Ivan Alyosha and Dmitri

In The Brothers Karamazov, Ivan and Alyosha are full brothers, sharing an upbringing as well as bloodline. A character sketch of the Brothers Karamazov illustrates how they were removed from their father's negligence by, first, the servant Grigory, then by a wealthy relative of their mother, and finally by a kind, generous, honest man, Yefim Petrovitch. Ivan left Petrovitch's care to study and live elsewhere, and developed into an atheist and intellectual, a writer and critic, who broods and introspects and expounds on his ideas through the articles he publishes. His bitterness against his father is not over an inheritance, but over a lack of provision from a man who has more than enough to indulge himself in a degraded lifestyle, and who preferred to neglect his sons rather than give them any meaningful assistance.
He begrudgingly supports himself by his wits and his writing, ultimately attracting attention from the monastery and secularists for his published opinions on the church courts. He lives amicably and continently with his increasingly debauched father. Alyosha is the shining hero of the novel. A relationship with a saintly monk, Father Zassima, and his devotion to serving humanity, has moved him to enter the local monastery, where he is a novice. Alyosha is the brother for everyone; the people in town love him for his acceptance and goodness. Every member of his family and the women they are involved with confide in him, trust him with their emotions and thoughts, and express their devotion to him. His relations with women are chaste, his regard for money nearly naive, and his lack of condemnation for anyone wins respect from all. His life is spiritual, clear-sighted, yet full of human interactions.
It can be said that The Brothers Karamazov maintains a simple story while balancing the weight of the world. Within the tale are mountains of contending forces: atheism and belief, the nature of man, socialism and individualism, freedom and justice, order and disorder, justice and injustice, harmony and chaos. These themes are explored in a variety of settings within the novel and it is important to understand that they do, indeed, represent some of the great allegories of our world.The three brothers, of very different ilk represent the following:
- Mind (Ivan)
- Body (Dmitry)
- Spirit (Alyosha)
The brothers are also a single organic whole and are a symbol of the division in modern man, and the violence that is done to that whole when fragmented. The very violence of the story occurs on all planes. It is, certainly, biblical, it is societal, personal, and spiritual. Also, certainly, it begins with the rape of the village idiot, Lizaveta Smerdyashchaya (nicknamed "Stinking Lizaveta" by the village (Part 1 - Book 3 - Chapter 1) at the hands of Fyodor Pavlovich Karamazov.
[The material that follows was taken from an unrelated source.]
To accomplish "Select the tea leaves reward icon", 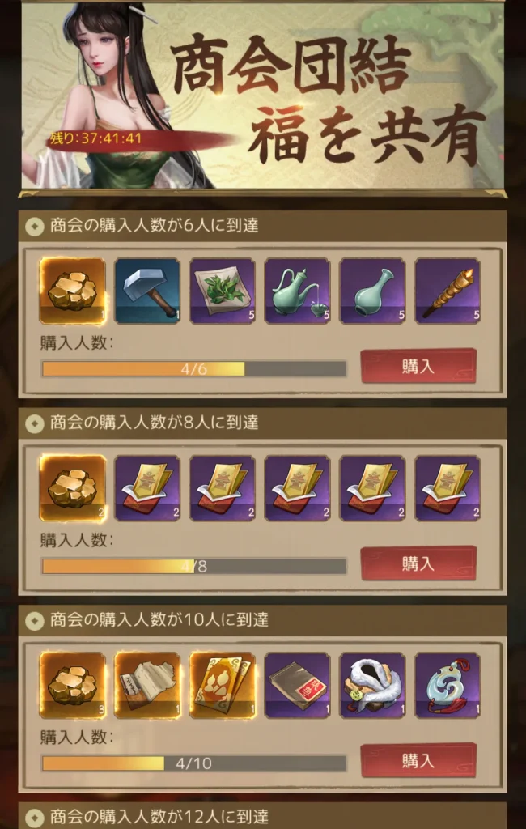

It is fitting, for the story, and for the ancient myth of which it is derived, that the father is the perpetrator of the most horrific crime. Fyodor's barbarism is possible because he is the head of a broken house. Though the rape occurs so early in the story that we have scarce information to base such an opinion on, he is the corrupt foundation, the broken form upon which the three brothers must attempt to form their own lives. In this Fyodor represents the fatally flawed structures of totalitarianism, of the social structures of Russia at that time.
Violence begets violence, such is life, and such was the nature of the bastard child of Stinking Lizaveta, Smerdyakov who, in quite classical tradition, killed his own father. The fact that Smerdyakov was not suspect is testimony to the justice of the act. Even Dmitry, confronted on the stand, cannot blame his bastard brother, "I don't know anyone it could be, whether it's the hand of Heaven or of Satan, but... not Smerdyakov," (Part 3 - Book 9 - Chapter 5). The children of the meek, the masses, the faceless proletariat, idiots all, would rise and kill their master, the one who had broken their backs.
As the betrayal of Judas was necessary for the ultimate violence to be carried out against Christ, it was necessary that Dmitry, the body symbol, be sacrificed so that Alyosha, the soul symbol, could be set free of the curse of the family, the curse of life. For, in the mind of Dostoyevsky, life was, indeed, a curse to be suffered through at the hands of others who exercised unlimited control. The book, then, is the ultimate parable, it is a warning, it is a fortune for those who could understand to read and take some form of solace in. Proust, then, indeed, was right in his description of the book as a modern version of the crime-vengeance-expiation myth.